▶ **Task goal**
In the entries below, find the string "agent" and return each line holding it.

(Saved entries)
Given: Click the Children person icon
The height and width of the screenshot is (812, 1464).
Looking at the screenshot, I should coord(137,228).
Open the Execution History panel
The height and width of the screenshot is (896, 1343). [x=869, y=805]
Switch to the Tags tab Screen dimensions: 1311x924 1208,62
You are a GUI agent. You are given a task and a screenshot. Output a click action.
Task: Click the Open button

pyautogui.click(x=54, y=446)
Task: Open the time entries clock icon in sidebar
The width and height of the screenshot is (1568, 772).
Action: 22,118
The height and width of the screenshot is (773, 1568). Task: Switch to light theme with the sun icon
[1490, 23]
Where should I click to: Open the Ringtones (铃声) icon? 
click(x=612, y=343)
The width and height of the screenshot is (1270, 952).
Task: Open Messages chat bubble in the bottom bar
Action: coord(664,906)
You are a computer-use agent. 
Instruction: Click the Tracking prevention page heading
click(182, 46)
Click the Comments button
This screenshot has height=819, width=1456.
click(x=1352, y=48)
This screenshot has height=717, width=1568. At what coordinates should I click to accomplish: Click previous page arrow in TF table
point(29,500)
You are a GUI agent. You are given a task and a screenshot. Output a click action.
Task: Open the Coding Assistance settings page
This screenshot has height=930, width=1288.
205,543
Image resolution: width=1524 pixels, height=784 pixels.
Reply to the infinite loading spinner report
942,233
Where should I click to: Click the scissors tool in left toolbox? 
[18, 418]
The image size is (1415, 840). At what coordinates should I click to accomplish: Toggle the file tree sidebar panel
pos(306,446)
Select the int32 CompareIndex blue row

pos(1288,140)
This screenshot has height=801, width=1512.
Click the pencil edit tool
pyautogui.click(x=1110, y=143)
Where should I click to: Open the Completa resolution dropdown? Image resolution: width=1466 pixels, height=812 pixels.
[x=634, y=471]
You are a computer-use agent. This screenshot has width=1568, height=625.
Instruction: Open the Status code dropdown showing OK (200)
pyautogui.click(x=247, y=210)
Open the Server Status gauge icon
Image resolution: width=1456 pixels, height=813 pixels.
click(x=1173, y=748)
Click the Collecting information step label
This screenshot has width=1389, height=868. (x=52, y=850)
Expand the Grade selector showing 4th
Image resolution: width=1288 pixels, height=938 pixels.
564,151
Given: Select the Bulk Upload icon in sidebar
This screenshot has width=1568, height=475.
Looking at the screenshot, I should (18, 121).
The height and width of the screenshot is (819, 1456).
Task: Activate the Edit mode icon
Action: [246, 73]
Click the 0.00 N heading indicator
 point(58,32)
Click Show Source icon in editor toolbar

▶ **Output for this task**
You are a GUI agent. You are given a task and a screenshot. Output a click action.
You are a computer-use agent. 
You are a GUI agent. You are given a task and a screenshot. Output a click action.
You are a computer-use agent. This screenshot has width=1568, height=625.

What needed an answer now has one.